UC Irvine

This Thesis provides the seminal work towards the development of new technologies for ionic power generation and solar saltwater desalination. Central to the approach is the transformation of optically-inactive ion-exchange membranes used in electrochemical technologies into optically-active power-producing membranes. Chapter 1 provides a brief description of anthropogenic emissions and human induced global warming and climate change. It is desired that these human induced calamities can be mitigated by replacing fossil fuel energies with solar energy conversion technologies. Chapter 2 presents studies on a model system of optically-active membranes. Included is the synthesis of an exemplary visible-light absorbing photoacid dye and its covalent attachment to a nanoporous membrane. Basic materials characterization and more specialized photophysical techniques were used to characterize the dyes dissolved in solution and the dyes covalently bound to membranes. The study suggests that ion transport initiated by photoacids bonded to mesoporous materials will require careful molecular engineering to enable efficient light-to-ionic energy conversion.

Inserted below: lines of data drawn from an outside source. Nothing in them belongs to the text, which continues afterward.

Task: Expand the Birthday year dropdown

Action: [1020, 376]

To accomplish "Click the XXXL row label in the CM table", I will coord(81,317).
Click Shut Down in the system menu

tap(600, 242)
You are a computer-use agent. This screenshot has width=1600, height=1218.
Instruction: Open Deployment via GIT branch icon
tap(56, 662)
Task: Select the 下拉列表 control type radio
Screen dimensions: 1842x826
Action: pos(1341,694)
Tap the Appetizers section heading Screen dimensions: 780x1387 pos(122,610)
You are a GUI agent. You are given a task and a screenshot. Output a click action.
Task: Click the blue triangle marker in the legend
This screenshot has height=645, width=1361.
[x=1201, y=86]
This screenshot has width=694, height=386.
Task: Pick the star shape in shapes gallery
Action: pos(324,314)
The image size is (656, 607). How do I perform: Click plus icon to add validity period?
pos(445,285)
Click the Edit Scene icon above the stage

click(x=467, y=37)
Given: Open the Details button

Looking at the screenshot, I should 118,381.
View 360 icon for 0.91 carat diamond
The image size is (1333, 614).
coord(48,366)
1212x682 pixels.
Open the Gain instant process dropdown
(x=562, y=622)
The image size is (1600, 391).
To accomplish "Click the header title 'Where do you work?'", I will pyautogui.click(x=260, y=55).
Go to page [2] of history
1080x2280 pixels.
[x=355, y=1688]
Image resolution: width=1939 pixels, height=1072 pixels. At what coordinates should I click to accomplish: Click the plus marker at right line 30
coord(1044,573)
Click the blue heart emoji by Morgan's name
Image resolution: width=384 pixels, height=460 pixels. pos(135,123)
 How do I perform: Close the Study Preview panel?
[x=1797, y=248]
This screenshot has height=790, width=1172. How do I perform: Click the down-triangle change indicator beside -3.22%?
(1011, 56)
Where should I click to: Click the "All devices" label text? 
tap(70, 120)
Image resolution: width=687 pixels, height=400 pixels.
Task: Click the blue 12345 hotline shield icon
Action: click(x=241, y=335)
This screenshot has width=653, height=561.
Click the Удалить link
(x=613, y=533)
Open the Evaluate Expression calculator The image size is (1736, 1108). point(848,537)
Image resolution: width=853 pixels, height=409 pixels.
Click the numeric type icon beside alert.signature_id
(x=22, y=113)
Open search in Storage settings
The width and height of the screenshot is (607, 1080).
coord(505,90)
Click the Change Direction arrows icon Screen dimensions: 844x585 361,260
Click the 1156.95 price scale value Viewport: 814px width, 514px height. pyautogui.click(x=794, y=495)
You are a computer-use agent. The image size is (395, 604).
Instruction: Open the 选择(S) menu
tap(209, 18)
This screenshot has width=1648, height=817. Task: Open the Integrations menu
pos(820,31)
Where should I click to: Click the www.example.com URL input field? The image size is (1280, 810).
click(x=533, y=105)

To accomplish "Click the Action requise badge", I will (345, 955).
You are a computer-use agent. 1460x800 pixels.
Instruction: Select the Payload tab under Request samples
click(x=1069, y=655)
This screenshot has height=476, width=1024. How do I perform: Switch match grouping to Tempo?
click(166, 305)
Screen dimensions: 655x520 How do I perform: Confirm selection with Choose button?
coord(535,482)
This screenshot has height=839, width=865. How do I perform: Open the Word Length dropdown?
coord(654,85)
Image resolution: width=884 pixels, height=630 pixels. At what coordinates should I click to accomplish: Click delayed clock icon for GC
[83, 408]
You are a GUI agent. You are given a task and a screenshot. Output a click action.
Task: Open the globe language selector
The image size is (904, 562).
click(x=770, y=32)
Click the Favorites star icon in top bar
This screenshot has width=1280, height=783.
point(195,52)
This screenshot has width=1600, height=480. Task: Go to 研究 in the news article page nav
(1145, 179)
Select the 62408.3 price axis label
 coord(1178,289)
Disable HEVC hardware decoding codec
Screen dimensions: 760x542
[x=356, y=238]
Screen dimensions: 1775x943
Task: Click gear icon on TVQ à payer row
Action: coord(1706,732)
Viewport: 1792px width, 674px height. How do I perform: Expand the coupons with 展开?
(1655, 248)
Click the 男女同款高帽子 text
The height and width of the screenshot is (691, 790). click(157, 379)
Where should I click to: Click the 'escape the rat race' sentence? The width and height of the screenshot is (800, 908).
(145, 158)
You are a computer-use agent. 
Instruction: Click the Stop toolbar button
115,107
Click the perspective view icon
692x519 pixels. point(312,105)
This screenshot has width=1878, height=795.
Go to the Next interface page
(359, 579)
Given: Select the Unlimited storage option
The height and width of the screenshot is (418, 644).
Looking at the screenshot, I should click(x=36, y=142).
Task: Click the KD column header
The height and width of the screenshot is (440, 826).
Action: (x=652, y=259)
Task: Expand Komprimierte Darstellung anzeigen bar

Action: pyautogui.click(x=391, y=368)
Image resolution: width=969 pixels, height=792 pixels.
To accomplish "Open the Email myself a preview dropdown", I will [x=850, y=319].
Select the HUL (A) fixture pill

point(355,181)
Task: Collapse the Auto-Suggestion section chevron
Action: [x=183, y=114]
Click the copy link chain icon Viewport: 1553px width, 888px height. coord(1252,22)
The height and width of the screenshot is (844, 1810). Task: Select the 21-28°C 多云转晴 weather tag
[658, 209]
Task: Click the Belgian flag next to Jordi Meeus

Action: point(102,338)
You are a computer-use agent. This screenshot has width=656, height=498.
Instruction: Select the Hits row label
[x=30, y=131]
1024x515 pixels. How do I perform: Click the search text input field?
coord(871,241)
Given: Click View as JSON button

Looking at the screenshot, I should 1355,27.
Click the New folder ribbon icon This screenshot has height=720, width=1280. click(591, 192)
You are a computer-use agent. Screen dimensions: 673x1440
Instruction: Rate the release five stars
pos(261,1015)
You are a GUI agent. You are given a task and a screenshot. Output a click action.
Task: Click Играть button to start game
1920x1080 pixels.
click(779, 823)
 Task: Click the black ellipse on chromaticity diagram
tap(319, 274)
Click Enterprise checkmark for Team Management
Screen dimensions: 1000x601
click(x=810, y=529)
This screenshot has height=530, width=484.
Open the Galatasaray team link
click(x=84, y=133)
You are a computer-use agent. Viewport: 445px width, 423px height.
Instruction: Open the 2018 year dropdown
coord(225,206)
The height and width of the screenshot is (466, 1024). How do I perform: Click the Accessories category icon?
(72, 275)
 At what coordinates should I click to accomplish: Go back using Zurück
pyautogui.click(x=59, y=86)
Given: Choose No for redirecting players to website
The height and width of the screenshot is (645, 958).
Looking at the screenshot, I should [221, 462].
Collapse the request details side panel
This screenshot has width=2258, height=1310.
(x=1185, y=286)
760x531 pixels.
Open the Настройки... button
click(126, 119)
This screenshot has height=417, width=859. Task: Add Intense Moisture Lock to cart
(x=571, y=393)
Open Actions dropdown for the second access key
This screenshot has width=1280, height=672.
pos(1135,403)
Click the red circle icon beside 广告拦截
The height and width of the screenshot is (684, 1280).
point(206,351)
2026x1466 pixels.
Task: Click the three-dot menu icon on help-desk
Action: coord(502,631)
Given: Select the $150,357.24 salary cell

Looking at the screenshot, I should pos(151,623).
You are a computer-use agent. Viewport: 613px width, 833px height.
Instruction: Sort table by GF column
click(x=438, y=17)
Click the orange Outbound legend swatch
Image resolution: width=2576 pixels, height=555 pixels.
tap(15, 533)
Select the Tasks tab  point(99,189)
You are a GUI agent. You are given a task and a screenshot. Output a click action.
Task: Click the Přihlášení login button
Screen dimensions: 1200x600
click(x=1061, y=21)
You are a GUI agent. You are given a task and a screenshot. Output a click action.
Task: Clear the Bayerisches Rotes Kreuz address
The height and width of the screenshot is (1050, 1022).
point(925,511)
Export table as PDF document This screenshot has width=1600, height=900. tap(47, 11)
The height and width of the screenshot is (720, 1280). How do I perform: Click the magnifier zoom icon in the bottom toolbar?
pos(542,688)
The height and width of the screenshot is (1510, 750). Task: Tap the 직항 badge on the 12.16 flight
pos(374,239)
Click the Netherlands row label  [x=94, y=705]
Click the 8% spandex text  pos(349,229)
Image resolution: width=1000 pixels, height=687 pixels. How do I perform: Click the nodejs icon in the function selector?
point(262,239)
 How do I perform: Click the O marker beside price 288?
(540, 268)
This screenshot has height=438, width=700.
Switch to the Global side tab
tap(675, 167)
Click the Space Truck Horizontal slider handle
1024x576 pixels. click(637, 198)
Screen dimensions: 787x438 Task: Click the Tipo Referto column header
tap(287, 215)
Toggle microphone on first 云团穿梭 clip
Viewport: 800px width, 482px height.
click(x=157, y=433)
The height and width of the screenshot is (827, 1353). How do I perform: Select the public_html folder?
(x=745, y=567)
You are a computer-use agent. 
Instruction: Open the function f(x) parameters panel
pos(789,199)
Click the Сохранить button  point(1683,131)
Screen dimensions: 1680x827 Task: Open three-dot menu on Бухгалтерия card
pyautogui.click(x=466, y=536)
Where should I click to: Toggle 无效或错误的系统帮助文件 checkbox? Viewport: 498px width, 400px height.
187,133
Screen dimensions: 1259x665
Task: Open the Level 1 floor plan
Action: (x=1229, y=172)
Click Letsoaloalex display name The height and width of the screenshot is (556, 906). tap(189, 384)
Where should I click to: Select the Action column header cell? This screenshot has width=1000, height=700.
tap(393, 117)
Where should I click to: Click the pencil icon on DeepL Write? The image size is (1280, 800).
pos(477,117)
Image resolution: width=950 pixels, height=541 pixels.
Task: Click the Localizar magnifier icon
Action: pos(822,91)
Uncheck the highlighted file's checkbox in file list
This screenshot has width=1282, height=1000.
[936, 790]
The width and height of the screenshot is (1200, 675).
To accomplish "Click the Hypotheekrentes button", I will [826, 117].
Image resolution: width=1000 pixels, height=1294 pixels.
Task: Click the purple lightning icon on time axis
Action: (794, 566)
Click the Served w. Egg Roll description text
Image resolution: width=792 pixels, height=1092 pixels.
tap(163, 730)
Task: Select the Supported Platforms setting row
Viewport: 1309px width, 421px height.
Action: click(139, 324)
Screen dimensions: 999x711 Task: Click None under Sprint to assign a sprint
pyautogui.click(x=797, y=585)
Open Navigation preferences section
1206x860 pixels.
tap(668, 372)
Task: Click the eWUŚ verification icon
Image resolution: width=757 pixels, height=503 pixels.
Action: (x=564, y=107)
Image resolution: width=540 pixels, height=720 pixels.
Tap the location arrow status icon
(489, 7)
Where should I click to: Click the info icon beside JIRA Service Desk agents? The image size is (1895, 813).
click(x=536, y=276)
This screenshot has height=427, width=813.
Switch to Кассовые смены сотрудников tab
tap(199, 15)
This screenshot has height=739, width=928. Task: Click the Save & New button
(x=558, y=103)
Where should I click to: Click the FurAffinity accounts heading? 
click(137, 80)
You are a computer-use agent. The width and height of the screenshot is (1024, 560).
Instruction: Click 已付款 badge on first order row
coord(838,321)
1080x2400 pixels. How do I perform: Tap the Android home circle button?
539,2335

Chapter 3 shows the first demonstration of photovoltaic action from a covalently sensitized ion-exchange membrane. Photoelectrochemical measurements quantified the photocurrent and photovoltage production and control studies suggested that the power production is a result of photo-generated ions produced from the photoacid dye. Results were consistent with protons being transported against a pH gradient opposite to the thermodynamically favored direction; albeit, no net power was generated because of a rapid and continuous ion crossover across the membrane due to use of a single monopolar ion-exchange membrane with a large pH gradient across it. The arrangement of these optically-active cation-exchange membranes adjacent to anion-exchange membranes is the focus of Chapter 4. The bipolar membranes showed enhanced photovoltaic efficiencies as compared to the monolithic counterpart and analogies from the physics of solar cells was used to elucidate the mechanism of photovoltaic action. The obtained photovoltages are more than half that needed to desalinate the sodium chloride in sea water to potable water and all that needed to convert moderately saline brackish water to potable water. The Thesis concludes with Chapter 5, which presents the ongoing solar-energy conversion optimization tactics for these devices.